Short exercise :: Rewrite the material in full, requests included, beginning at the line that contains "Click the reference number 35" and stopping after the line that contains "This screenshot has height=360, width=561. click(x=150, y=26)". Raise every coordinate in the answers by 20.

Extracted records ::

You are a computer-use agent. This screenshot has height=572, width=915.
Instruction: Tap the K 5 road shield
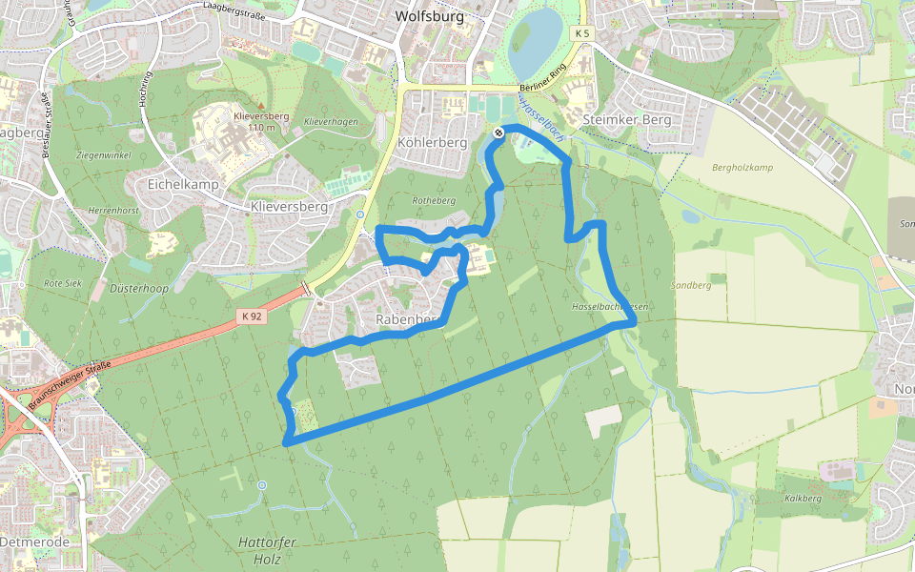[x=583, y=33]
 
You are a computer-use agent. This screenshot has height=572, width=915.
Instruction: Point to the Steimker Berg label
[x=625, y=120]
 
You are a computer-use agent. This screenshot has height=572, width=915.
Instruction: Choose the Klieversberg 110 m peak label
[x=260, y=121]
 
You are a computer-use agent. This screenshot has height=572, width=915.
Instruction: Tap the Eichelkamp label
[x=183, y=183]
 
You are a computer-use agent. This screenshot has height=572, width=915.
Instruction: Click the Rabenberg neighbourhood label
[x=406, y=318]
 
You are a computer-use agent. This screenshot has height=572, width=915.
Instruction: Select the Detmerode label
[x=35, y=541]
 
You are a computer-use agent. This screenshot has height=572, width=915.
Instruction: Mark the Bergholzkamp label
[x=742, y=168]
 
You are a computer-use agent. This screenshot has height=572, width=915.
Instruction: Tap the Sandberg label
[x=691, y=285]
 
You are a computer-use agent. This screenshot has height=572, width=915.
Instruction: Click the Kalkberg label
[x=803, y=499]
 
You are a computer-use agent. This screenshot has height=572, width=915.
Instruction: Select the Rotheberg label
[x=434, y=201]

* * *

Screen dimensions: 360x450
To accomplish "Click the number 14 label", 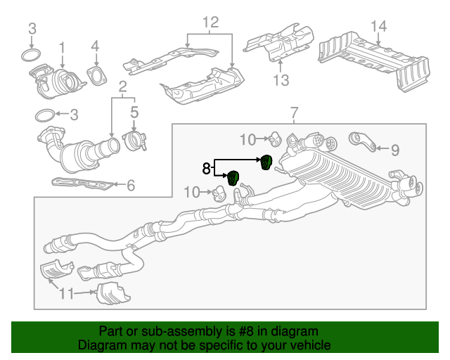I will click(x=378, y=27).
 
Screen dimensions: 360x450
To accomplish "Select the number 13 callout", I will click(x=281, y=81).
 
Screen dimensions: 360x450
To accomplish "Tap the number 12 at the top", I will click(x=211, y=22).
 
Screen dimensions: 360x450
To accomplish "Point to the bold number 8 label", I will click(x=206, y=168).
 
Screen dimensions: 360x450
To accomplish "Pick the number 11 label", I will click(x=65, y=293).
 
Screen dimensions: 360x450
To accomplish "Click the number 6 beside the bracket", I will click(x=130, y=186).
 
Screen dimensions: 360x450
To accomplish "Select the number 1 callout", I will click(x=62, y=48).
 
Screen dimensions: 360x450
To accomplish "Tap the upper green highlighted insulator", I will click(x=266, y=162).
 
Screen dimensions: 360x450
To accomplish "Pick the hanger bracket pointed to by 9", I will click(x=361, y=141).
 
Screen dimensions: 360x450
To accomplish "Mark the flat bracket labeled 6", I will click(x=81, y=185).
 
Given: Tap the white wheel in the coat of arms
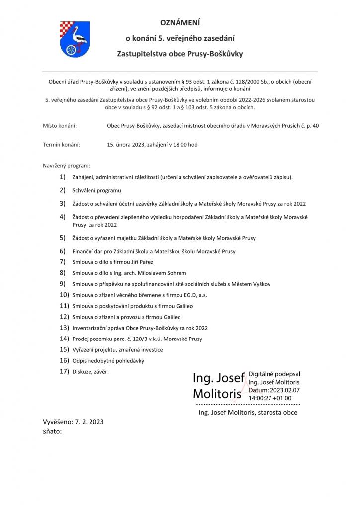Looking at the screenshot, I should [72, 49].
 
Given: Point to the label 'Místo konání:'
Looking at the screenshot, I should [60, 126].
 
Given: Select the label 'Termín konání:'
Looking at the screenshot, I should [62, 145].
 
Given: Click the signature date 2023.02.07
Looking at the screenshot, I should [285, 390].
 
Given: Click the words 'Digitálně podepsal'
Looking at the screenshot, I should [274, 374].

---

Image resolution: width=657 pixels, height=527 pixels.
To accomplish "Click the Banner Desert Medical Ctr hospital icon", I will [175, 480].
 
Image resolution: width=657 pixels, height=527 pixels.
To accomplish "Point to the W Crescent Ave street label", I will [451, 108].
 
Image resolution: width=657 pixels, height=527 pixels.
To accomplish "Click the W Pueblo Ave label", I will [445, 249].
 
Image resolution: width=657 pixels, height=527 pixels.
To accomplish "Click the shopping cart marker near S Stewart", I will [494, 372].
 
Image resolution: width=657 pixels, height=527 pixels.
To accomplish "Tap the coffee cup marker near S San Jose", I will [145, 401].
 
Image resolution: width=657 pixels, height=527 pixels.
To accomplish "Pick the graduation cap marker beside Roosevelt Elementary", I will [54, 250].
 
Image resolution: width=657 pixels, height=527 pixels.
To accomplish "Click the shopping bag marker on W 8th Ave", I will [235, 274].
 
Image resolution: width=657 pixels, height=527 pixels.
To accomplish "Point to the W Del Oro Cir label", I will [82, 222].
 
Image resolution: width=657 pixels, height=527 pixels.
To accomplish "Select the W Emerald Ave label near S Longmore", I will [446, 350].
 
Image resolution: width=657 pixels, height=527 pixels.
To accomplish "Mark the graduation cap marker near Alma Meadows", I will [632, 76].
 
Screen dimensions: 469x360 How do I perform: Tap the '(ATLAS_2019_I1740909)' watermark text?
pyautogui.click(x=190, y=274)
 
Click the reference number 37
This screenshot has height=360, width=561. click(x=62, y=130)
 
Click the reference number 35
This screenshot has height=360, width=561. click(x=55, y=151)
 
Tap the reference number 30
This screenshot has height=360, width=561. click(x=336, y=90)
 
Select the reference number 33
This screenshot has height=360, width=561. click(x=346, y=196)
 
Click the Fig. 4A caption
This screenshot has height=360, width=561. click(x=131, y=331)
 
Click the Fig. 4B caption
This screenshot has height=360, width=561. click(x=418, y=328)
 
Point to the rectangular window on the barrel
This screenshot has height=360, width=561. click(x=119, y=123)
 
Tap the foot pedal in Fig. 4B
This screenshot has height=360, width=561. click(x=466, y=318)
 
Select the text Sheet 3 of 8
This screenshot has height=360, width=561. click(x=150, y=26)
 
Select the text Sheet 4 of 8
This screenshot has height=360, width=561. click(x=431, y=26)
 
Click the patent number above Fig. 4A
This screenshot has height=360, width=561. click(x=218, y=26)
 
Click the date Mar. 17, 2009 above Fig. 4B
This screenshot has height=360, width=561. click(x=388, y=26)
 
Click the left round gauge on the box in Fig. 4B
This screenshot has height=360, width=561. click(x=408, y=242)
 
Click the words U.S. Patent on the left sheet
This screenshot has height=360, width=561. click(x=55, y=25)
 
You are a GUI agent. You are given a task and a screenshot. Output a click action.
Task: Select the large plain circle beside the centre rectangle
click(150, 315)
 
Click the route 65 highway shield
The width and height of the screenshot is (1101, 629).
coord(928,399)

Written solution ::
Click the reference number 35
This screenshot has height=360, width=561. click(x=75, y=171)
 
Tap the reference number 30
This screenshot has height=360, width=561. click(x=356, y=110)
 
Select the reference number 33
This screenshot has height=360, width=561. click(x=366, y=216)
 
Click the Fig. 4A caption
This screenshot has height=360, width=561. click(x=151, y=351)
 
Click the Fig. 4B caption
This screenshot has height=360, width=561. click(x=438, y=348)
 
Point to the rectangular window on the barrel
This screenshot has height=360, width=561. click(x=139, y=143)
 
Tap the foot pedal in Fig. 4B
This screenshot has height=360, width=561. click(x=486, y=338)
 
Select the text Sheet 3 of 8
This screenshot has height=360, width=561. click(x=170, y=46)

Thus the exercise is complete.